Four methods, namely block moving (BM), ordinary least squares (OLS) regression, ridge regression (RR), penalized least squares (PLS) regression, were proposed to address the problem of dynamic updating, when partial data in the most recent curve are observed.

Usage

dynupdate(data, newdata = NULL, holdoutdata, method = c("ts", "block", "ols", "pls", "ridge"), fmethod = c("arima", "ar", "ets", "ets.na", "rwdrift", "rw"), pcdmethod = c("classical", "M", "rapca"), ngrid = max(1000, ncol(data$y)), order = 6, robust_lambda = 2.33, lambda = 0.01, value = FALSE, interval = FALSE, level = 80, pimethod = c("parametric", "nonparametric"), B = 1000)

Arguments

data
An object of class sfts.
newdata
A data vector of newly arrived observations.
holdoutdata
A data vector of holdout sample to evaluate point forecast accuracy.
method
Forecasting methods. The latter four can dynamically update point forecasts.
fmethod
Univariate time series forecasting methods used in method = "ts" or method = "block".
pcdmethod
Method to use for principal components decomposition. Possibilities are "M", "rapca" and "classical".
ngrid
Number of grid points to use in calculations. Set to maximum of 1000 and ncol(data$y).
order
Number of principal components to fit.
robust_lambda
Tuning parameter in the two-step robust functional principal component analysis, when pcdmethod = "M".
lambda
Penalty parameter used in method = "pls" or method = "ridge".
value
When value = TRUE, returns forecasts or when value = FALSE, returns forecast errors.
interval
When interval = TRUE, produces distributional forecasts.
level
Nominal coverage probability.
pimethod
Parametric or nonparametric method to construct prediction intervals.
B
Number of bootstrap samples.

Value

forecasts
An object of class fts containing the dynamic updated point forecasts.
bootsamp
An object of class fts containing the bootstrapped point forecasts, which are updated by the PLS method.
low
An object of class fts containing the lower bound of prediction intervals.
up
An object of class fts containing the upper bound of prediction intervals.

Details

This function is designed to dynamically update point and interval forecasts, when partial data in the most recent curve are observed.

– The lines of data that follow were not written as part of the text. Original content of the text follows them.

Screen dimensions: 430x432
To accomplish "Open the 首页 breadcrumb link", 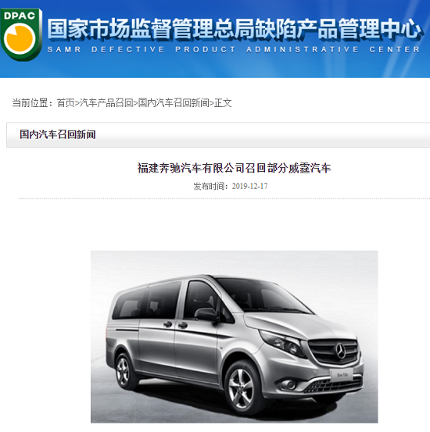I will 66,103.
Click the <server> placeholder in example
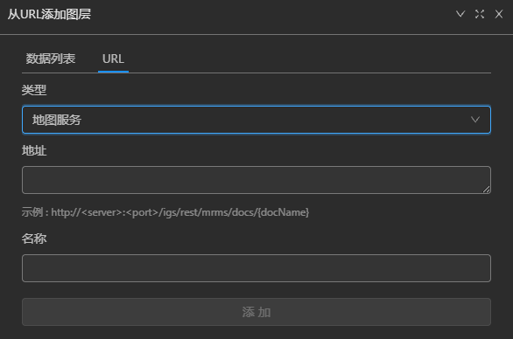Image resolution: width=513 pixels, height=339 pixels. (x=102, y=212)
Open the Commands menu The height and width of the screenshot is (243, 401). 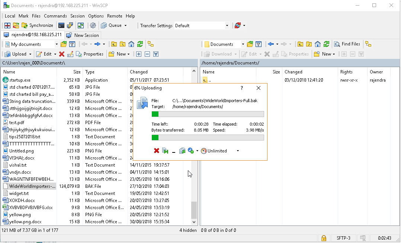tap(55, 16)
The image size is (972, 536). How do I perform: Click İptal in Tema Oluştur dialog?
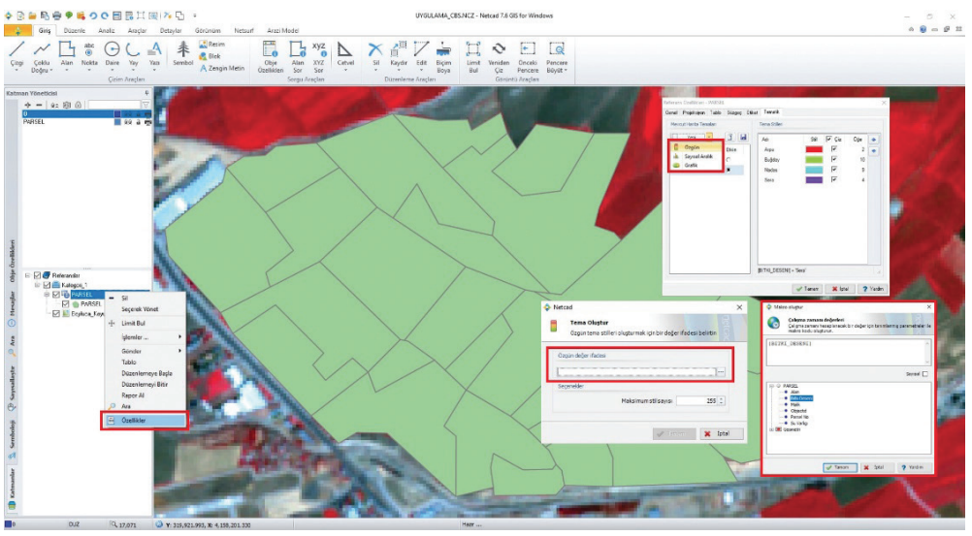pyautogui.click(x=719, y=433)
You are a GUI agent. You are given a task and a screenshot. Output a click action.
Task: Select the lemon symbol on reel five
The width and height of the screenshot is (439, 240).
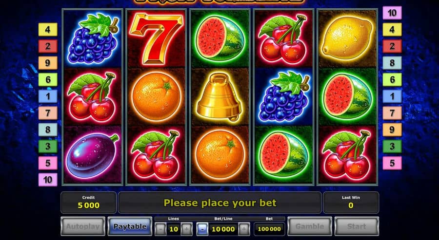pyautogui.click(x=347, y=37)
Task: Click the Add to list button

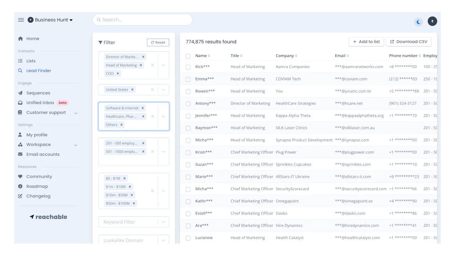Action: click(366, 42)
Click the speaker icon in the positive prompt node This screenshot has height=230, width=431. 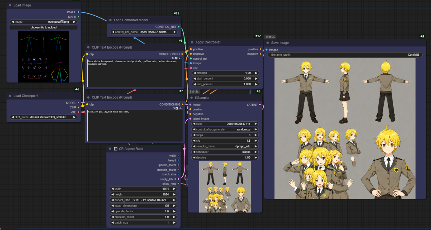[180, 58]
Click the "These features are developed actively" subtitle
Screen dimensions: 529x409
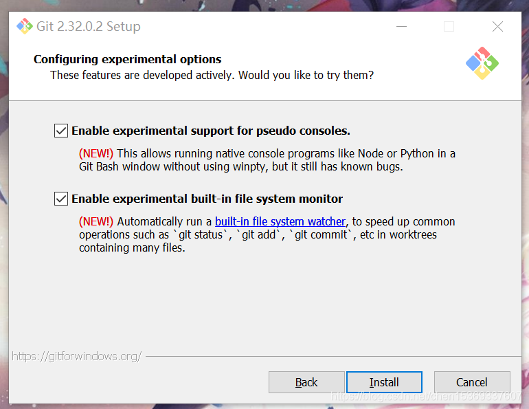click(212, 75)
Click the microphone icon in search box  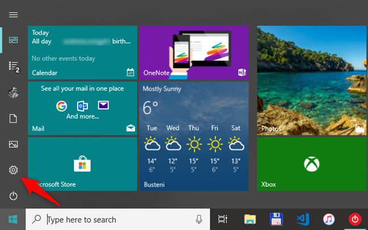[199, 219]
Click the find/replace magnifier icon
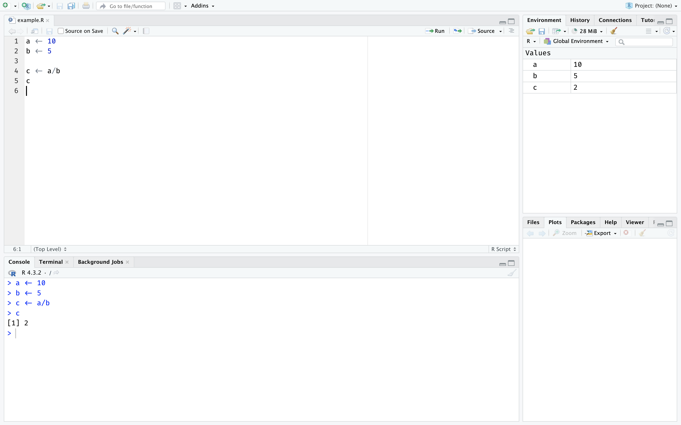This screenshot has height=425, width=681. tap(115, 31)
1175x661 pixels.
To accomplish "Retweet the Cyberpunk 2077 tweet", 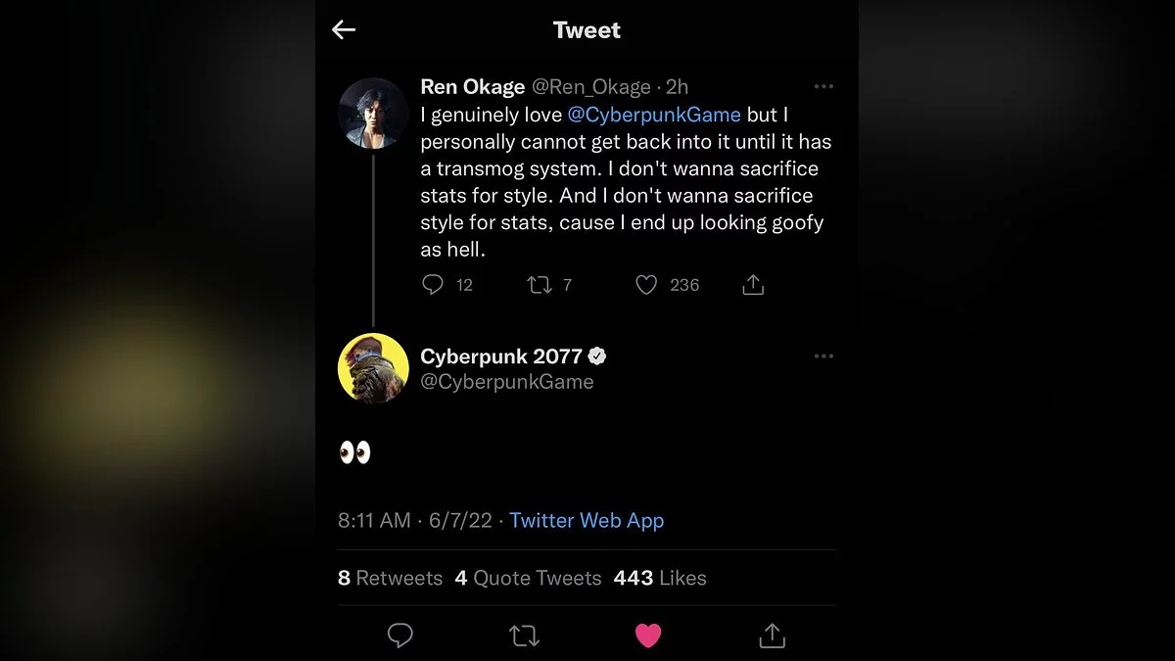I will tap(525, 636).
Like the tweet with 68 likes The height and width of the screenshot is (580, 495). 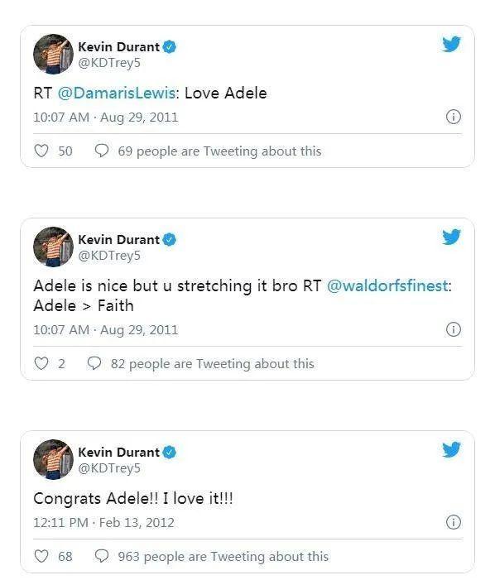click(41, 556)
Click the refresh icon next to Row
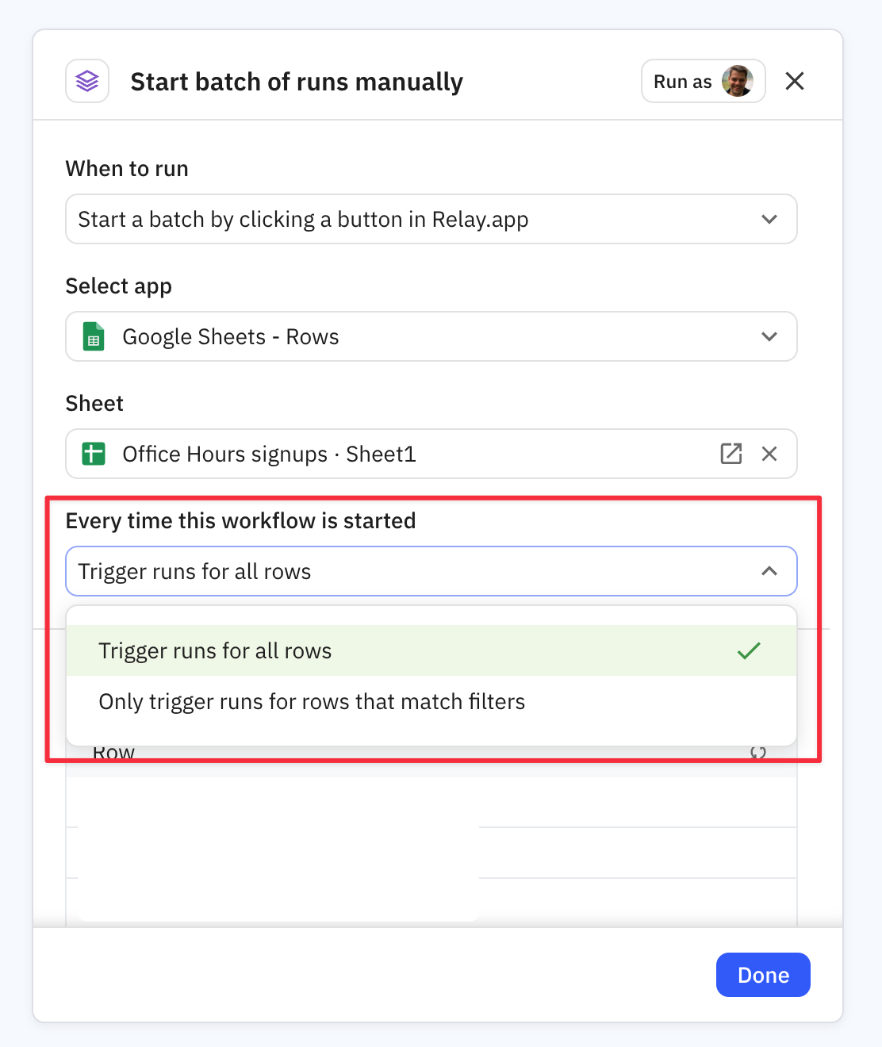The width and height of the screenshot is (882, 1047). (757, 753)
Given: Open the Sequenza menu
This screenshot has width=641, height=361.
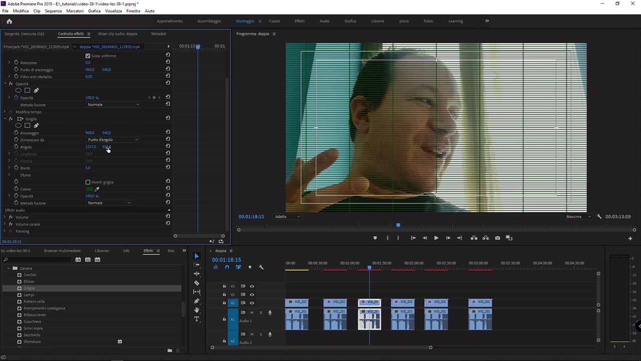Looking at the screenshot, I should tap(53, 11).
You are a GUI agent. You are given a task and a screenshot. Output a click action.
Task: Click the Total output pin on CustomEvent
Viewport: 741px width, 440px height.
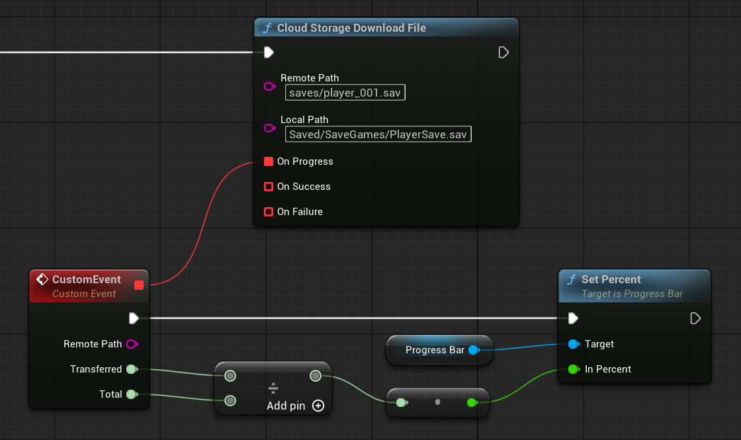pyautogui.click(x=131, y=394)
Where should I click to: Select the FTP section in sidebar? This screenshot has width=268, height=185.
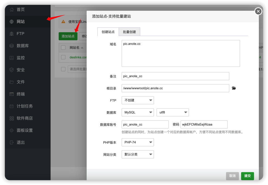18,33
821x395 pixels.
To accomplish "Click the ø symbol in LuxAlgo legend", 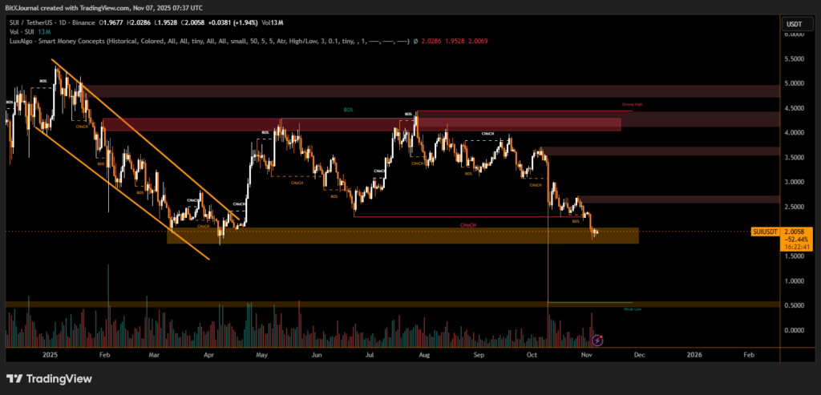I will pyautogui.click(x=415, y=39).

If method = "classical", then standard functional principal component decomposition is used, as described by Ramsay and Dalzell (1991).

If method = "rapca", then the robust principal component algorithm of Hubert, Rousseeuw and Verboven (2002) is used.

If method = "M", then the hybrid algorithm of Hyndman and Ullah (2005) is used.

References

J. O. Ramsay and C. J. Dalzell (1991) "Some tools for functional data analysis (with discussion)", Journal of the Royal Statistical Society: Series B, 53(3), 539-572.

M. Hubert and P. J. Rousseeuw and S. Verboven (2002) "A fast robust method for principal components with applications to chemometrics", Chemometrics and Intelligent Laboratory Systems, 60(1-2), 101-111.

R. J. Hyndman and M. S. Ullah (2007) "Robust forecasting of mortality and fertility rates: A functional data approach", Computational Statistics and Data Analysis, 51(10), 4942-4956.

H. Shen and J. Z. Huang (2008) "Interday forecasting and intraday updating of call center arrivals", Manufacturing and Service Operations Management, 10(3), 391-410.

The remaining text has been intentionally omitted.